Optimizing AI Training Platform with Large Model Support
Apply Large Model Support (LMS) using Pytorch & Tensorflow deep learning frameworks to “extend” GPU Memory to System Memory on IBM POWER AC922
Artificial Intelligence: Advanced
One of the challenges when training a deep learning model (especially with a large neural network architecture and/or a large dataset) is the limitation of available memory in GPU (Graphic Processing Unit), within one system. As a typical model training requires many epochs to process (hundreds or thousands), most of the times, it takes substantial amount of time (days, even weeks) to complete multiple simulations to generate a suitable model with various hyperparameters settings.

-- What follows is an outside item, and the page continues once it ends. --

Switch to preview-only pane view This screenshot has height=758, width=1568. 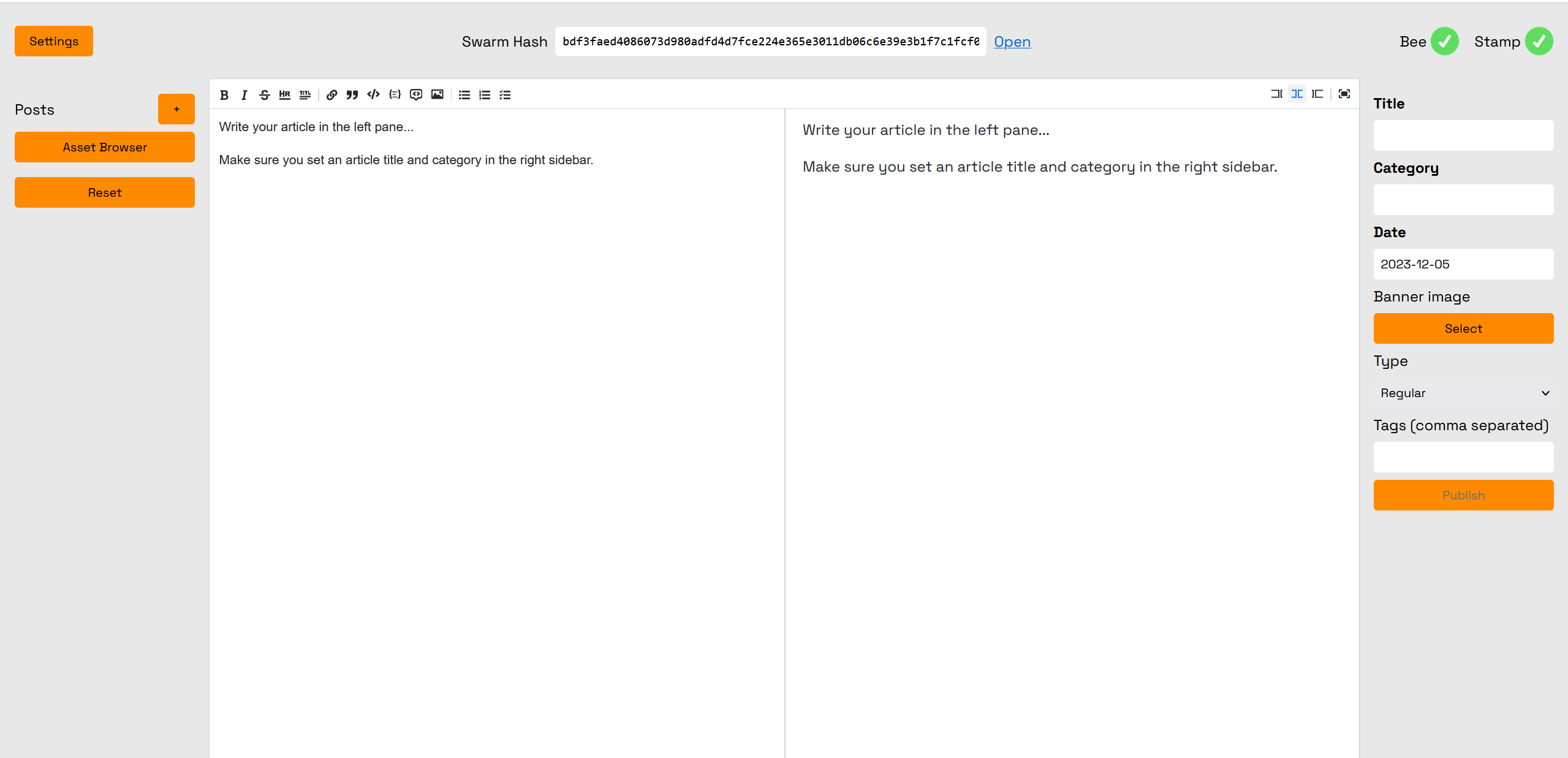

Today, data scientists are approaching this by training with partial dataset at a time (hence, divided the total dataset in several batches within one epoch). To speed up the training, the preferred way (ideal) is to load all data to GPU’s memory in one epoch, however this is mostly not possible as a single GPU memory (such as in NVidia Tesla GPU for example) is limited to either 8, 12, 16, 24 or 32 GB. Another way is to adjust batch size to fit into available GPU memory.
As models grow in complexity (recent neural networks typically consists of more and more layers) and datasets become larger, data scientists have been struggling to stay working within the limited GPU memory within a single system — sometimes pushing to the limit like adjusting (by lowering) the training batch size to be as small as possible.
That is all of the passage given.